J Laryngol Otol. 2015 Mar;129 Suppl 2:S69-73. doi: 10.1017/S0022215114002424.
The purpose of the present study was to examine the clinical outcomes of using tracheoesophageal diversion for preventing intractable aspiration.
We retrospectively reviewed 25 patients who underwent tracheoesophageal diversion from 2003 to 2009 at our hospital (median age, 25 years; range, 0-78 years). End-to-side anastomosis was used in 16 cases and side-to-side anastomosis was used in 9.
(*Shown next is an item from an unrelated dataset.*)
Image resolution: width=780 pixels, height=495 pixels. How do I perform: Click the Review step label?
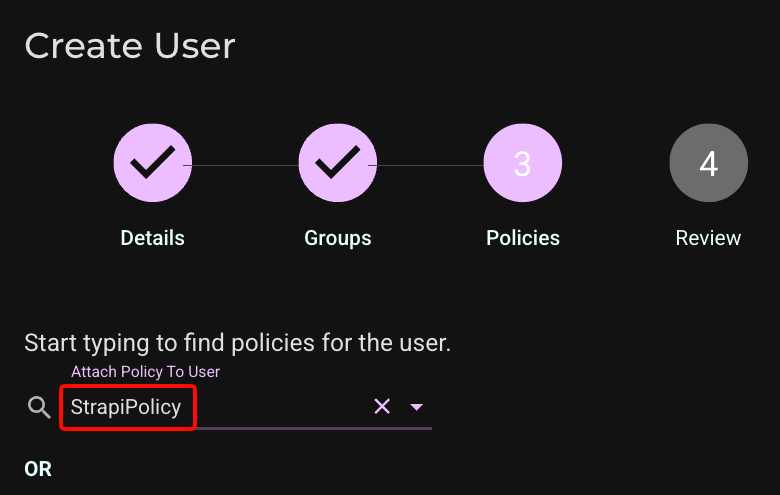point(708,238)
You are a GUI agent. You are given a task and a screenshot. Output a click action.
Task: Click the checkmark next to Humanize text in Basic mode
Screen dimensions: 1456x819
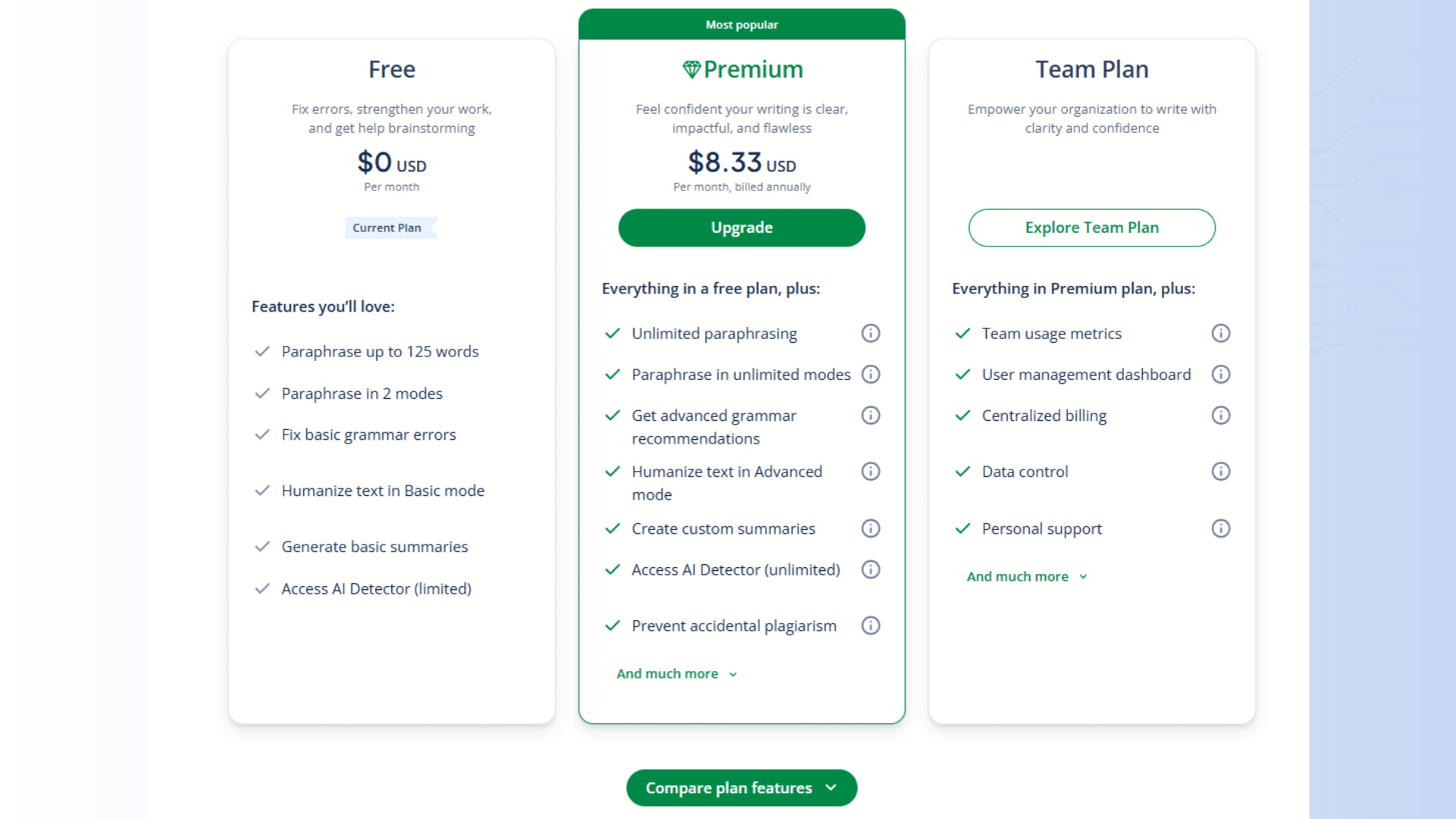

The average operative time was 141 minutes for end-to-side anastomosis and 191 minutes for side-to-side anastomosis. Peri-operative complications were observed in only two (8 per cent) cases: one with infection and one with haematoma. No fistulas were observed. Aspiration was prevented in all cases, but the nutritional route depended on the swallowing function of the patient. Oral feeding was the main nutritional route after surgery in only four patients (16 per cent).
This procedure is well suited to patients who lack speech communication and are at high risk of aspiration.
本研究旨在探讨采用气管食管分流术预防顽固性误吸的临床效果。
我们回顾性分析了2003年至2009年在我院接受气管食管分流术的25例患者(中位年龄25岁;范围0至78岁)。其中16例采用端侧吻合,9例采用侧侧吻合。
端侧吻合的平均手术时间为141分钟,侧侧吻合为191分钟。围手术期仅2例(8%)出现并发症:1例感染,1例血肿。未观察到瘘管形成。所有病例的误吸均得到预防,但营养途径取决于患者的吞咽功能。术后仅4例患者(16%)以经口进食为主要营养途径。
该手术非常适合缺乏言语交流且误吸风险高的患者。